◆ Instructions to follow: Rewrite the lines starting at the first one and ending at the one containing "Action: click(42, 168)", substituting "header" for "footer" and leaving everything else unchanged.

◆ Supplied records:
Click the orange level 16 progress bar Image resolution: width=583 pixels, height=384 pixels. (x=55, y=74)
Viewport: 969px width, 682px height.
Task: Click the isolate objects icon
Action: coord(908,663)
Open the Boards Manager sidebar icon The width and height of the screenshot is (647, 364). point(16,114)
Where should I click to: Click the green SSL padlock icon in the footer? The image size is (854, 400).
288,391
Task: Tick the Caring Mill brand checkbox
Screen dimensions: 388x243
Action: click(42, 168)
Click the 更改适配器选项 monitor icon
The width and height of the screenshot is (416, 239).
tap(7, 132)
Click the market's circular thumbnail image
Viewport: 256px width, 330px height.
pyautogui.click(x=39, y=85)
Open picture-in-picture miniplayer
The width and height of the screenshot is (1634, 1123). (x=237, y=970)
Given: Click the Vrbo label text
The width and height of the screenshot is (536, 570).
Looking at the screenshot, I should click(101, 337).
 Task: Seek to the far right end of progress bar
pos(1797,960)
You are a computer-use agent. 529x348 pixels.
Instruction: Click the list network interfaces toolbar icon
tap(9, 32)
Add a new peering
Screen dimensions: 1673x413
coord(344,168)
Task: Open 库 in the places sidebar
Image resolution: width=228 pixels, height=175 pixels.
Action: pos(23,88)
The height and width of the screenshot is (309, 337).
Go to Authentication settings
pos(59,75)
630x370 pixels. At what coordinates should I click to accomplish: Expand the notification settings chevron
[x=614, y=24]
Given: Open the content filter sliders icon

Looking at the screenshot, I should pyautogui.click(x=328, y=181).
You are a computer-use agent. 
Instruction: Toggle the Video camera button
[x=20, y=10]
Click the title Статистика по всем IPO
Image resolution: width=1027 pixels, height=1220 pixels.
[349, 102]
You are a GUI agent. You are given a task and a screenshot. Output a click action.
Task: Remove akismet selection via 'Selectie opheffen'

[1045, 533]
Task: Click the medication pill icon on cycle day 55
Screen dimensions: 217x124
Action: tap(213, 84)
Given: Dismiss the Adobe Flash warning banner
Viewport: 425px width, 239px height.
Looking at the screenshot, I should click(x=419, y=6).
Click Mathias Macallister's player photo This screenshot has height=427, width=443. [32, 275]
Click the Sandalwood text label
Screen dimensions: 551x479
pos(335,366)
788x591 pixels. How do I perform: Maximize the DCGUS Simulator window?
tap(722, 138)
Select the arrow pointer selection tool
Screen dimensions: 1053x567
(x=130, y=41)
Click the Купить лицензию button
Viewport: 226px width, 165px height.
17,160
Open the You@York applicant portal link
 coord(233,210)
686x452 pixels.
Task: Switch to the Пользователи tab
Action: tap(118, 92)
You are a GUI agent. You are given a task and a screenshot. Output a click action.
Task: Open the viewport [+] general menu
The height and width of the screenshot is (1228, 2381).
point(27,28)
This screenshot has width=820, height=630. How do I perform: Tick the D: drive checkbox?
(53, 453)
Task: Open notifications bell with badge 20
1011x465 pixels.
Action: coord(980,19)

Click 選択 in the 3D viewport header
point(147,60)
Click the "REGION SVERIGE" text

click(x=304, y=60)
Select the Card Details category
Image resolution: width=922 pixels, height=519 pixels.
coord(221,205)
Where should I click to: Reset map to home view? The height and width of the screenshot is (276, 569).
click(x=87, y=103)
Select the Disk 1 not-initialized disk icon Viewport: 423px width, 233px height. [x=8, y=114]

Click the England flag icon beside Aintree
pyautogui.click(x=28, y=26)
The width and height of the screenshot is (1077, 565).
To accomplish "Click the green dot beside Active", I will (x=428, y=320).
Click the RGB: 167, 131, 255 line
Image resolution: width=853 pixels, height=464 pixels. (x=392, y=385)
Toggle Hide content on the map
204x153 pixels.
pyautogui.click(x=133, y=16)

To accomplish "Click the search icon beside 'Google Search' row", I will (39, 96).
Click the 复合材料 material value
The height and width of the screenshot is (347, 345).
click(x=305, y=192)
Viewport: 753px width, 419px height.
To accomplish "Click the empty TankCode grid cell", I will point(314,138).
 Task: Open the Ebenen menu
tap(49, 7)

◆ Solution:
Click the orange level 16 progress bar Image resolution: width=583 pixels, height=384 pixels. (x=55, y=74)
Viewport: 969px width, 682px height.
Task: Click the isolate objects icon
Action: coord(908,663)
Open the Boards Manager sidebar icon The width and height of the screenshot is (647, 364). point(16,114)
Where should I click to: Click the green SSL padlock icon in the header? The image size is (854, 400).
288,391
Task: Tick the Caring Mill brand checkbox
Screen dimensions: 388x243
Action: click(42, 168)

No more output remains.